▶ **Aim of the exercise**
In the podcast transcript, shorten the paragraph that begins "Moved into pharma" while keeping its main facts.

▶ **Text section**
---+---

Moved into pharma, AstraZeneca plans to invest $50 billion in the US by 2030.
Another Trump win a again, like guy said he was gonna get a bunch of capital investment to come into the United States.
Yeah.
I mean, how many billions has he racked up in the Japan deal?
It was 300 billion, I think.
Dude, he's racked up a ton of capital investment and, you know, 50 is the buy-in.
Like don't be a pharma company and even come with less than 50 or you're not even, like, you can't even be part of the conversation.
Yeah.
Right.
Yeah, that's right.
So it's.
It's gonna add up and hopefully create jobs.
I mean, it, no, it's gonna create jobs.
I don't think there's any question about that.
Right.
Yeah.
So it's, it's, look, again, you don't have to agree with it all.
You just have to look at the scoreboard and say, is it effective or not?
You know?
And these are, these are real numbers, real numbers.
Uh, okay.
So we normally do a section called Health in Us, and, and we're, we're mm-hmm.
Talking about things from the patient perspective.
Um, but, uh, I, uh, I can't even say came across it.
You know, our friend, uh, Dr. Cameron Matthews mm-hmm.
Um, who's a Chief Medical Officer at C Block and a listener of the show and, you know, a friend of Jumpstart, um, she shared in a group that I'm in, uh, a group chat that I'm in this, this, um.
This piece that she co-authored with other, um, primary care docs, and it's in The Lancet, and it's called Primary Care, A Crucial Catalyst to Build a Healthier USA.
Um, uh, she, she co-authored with Lauren Hughes, Candace brought, and my friend Catherine GaN Barnett, we affectionately call her KGB.
Um, um, I thought it was worth pulling up to the show.
Yeah.
Um, and the reason why I thought it was worth pulling up to the show is because we've been, we've been trying to understand the Maha agenda.
Um, we know that, you know, Trump's platform is very tech forward on AI and crypto.
We've been tracking that far before Trump even got elected when he formed an alliance with David Sachs.
Right.
Once it became clear that Rhon DeSantis was not gonna beat Trump, you know.
Sachs went over to the, to the Trump team, and he's in a very, very strong position.
We know his view on things.
We're seeing that infiltrated its way into Maha when they're talking about the advancements of ai, the importance of software.
Last week when we were reviewing, um, the outpatient rule, you know, we, we made note of the request for, uh, input Yeah, right.
On the use of SaaS tools.
Right.
In outpatient settings and in, in physician's offices, physician's offices.
So that would be squarely primary care.
Yeah.
So I found this to be a very smart, uh, a very smart piece, um, where the basic premise is they are recognizing what the MAHA agenda is.

---+---

▶ **Provided information**
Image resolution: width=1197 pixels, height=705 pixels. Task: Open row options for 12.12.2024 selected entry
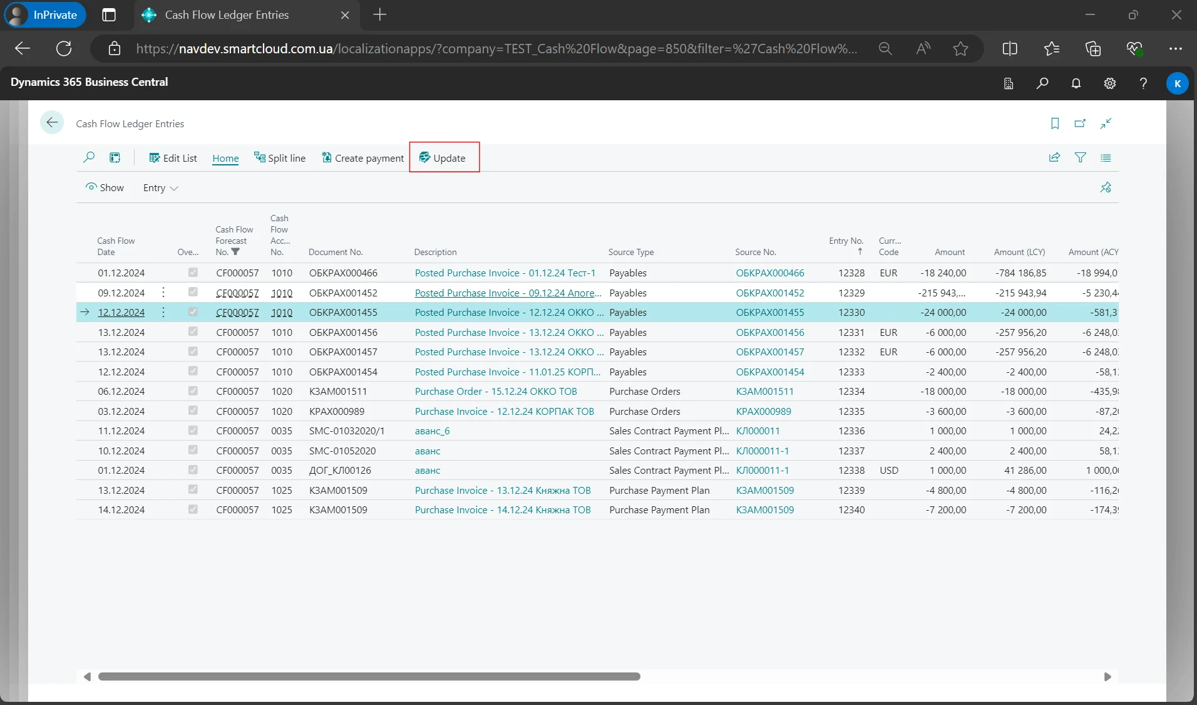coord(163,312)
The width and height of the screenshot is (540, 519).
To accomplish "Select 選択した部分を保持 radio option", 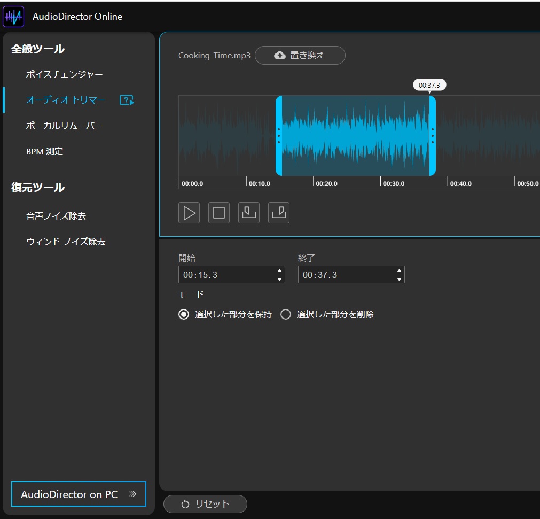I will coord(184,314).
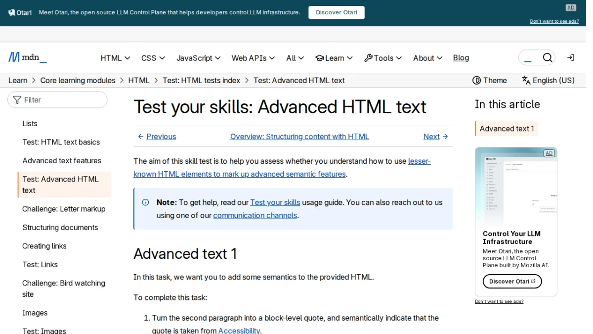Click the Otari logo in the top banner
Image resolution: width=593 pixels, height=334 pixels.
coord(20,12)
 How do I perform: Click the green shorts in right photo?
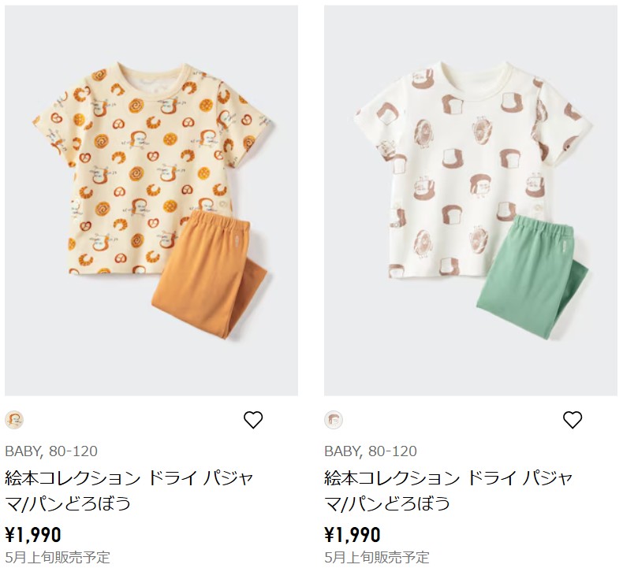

---+---

▶ **Solution to this task**
AstraZeneca plans a $50 billion US investment by 2030.